TASK GOAL:
For the records below, tally the lines that include the word "legend" and report the number alone.

MATERIAL SHOWN:
[Start of section]

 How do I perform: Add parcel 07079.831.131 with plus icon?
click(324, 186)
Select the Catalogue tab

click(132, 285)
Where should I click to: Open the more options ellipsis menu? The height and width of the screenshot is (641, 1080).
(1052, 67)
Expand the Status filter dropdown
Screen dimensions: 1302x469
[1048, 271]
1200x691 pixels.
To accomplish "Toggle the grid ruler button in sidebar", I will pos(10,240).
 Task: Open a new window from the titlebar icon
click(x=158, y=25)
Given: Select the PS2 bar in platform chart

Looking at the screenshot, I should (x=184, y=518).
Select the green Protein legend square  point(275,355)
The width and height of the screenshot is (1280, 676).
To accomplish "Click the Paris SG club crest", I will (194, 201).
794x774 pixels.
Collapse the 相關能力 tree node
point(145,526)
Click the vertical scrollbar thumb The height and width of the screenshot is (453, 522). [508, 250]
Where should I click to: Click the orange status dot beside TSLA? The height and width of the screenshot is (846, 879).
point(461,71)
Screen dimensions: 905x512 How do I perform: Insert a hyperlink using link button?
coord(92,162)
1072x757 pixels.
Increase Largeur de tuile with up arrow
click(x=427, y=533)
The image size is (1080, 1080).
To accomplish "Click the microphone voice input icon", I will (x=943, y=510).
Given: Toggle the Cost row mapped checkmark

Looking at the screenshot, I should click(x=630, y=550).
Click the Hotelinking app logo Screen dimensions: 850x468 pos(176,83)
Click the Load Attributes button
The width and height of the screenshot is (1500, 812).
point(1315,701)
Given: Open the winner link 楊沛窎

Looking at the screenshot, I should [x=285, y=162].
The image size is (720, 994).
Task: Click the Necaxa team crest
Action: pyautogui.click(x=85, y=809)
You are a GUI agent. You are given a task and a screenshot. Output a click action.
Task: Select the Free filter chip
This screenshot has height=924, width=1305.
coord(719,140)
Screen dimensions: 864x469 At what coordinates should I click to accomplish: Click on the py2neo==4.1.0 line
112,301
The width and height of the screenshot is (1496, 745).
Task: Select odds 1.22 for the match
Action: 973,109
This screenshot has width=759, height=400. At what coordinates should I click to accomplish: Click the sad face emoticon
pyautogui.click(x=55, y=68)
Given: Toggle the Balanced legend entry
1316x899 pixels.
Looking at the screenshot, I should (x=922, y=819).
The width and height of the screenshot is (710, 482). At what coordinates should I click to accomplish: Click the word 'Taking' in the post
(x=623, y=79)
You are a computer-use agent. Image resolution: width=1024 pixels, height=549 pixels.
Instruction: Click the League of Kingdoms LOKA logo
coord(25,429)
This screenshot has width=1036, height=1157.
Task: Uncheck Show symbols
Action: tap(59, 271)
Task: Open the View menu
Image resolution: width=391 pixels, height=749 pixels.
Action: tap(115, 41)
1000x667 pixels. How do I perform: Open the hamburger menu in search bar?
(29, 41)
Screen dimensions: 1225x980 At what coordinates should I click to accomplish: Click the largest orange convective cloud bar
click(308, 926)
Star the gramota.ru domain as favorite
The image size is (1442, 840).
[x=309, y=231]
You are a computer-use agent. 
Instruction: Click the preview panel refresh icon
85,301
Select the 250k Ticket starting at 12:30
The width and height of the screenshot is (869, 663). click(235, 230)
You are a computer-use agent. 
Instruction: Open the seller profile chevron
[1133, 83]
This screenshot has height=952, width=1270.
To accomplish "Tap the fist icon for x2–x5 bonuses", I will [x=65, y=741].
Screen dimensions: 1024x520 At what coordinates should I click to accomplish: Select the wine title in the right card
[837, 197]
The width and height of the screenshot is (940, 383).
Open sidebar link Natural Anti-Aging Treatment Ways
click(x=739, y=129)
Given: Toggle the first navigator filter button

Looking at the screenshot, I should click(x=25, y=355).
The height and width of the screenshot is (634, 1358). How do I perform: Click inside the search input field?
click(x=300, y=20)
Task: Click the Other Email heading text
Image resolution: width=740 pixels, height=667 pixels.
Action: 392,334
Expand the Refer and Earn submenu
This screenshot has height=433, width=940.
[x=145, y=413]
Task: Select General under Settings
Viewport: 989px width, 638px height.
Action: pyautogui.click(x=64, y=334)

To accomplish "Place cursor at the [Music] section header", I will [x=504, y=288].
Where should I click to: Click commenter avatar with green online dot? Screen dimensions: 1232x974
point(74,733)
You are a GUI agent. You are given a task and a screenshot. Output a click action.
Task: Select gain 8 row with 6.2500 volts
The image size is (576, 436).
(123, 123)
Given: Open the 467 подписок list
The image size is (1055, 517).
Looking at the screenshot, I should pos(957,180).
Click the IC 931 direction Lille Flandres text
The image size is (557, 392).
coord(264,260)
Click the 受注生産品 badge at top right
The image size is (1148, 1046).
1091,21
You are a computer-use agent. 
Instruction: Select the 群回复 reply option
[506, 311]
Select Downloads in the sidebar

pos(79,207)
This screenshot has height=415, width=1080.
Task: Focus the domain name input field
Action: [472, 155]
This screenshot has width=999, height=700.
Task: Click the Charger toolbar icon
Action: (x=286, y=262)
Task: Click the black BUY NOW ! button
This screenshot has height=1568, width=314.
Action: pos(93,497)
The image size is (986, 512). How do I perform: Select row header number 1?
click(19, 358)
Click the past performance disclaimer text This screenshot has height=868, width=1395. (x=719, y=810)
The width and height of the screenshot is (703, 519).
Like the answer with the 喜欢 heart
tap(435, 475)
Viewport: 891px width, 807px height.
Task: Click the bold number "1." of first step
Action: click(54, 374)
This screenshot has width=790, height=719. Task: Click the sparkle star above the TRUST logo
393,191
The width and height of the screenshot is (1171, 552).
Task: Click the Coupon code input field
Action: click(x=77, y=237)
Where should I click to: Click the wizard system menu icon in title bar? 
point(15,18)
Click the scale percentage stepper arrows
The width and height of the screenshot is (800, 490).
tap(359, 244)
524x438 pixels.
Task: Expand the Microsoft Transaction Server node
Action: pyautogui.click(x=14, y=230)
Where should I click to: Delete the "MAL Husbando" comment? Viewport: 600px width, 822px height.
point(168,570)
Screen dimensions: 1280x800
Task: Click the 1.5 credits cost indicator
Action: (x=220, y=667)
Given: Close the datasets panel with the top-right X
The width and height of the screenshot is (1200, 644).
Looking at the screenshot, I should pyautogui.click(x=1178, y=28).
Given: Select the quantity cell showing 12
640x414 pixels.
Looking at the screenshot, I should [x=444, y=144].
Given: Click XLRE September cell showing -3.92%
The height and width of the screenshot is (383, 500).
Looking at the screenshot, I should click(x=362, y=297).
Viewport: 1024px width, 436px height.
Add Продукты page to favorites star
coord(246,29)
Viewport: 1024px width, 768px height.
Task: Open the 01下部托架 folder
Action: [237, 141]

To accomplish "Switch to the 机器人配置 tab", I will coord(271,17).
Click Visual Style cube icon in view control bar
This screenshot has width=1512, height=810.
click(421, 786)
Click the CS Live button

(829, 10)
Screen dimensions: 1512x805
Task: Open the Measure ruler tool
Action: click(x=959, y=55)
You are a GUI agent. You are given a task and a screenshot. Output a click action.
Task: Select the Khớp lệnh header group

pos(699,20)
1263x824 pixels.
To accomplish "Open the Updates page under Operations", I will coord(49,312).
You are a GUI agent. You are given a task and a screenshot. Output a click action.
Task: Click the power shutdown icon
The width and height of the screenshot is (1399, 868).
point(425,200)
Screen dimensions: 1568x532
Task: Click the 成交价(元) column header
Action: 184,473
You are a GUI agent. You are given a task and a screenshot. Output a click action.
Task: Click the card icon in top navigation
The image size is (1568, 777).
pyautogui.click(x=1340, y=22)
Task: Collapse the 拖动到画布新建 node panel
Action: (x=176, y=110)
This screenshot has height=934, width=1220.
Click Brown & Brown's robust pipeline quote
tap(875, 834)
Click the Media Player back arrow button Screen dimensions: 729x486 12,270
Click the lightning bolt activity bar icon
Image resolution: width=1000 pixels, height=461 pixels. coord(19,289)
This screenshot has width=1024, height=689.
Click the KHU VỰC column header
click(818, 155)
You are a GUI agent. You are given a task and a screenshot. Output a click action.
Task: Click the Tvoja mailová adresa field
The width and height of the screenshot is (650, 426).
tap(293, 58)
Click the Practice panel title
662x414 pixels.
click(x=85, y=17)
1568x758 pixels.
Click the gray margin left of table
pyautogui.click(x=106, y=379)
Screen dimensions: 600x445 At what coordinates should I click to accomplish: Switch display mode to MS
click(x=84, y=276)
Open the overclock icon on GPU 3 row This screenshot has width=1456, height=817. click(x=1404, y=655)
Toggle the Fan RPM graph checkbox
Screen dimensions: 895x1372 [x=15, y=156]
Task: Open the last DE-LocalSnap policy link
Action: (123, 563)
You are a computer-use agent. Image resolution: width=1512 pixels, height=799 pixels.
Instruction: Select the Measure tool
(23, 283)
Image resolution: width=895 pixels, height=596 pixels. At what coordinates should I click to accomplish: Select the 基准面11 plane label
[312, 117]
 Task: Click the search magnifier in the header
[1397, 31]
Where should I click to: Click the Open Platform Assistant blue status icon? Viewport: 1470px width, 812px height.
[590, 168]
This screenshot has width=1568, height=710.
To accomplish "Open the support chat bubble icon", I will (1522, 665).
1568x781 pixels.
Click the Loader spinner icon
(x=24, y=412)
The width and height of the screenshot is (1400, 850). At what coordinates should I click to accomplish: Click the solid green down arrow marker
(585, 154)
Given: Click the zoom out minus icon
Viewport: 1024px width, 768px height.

[End of section]

REPLY:
2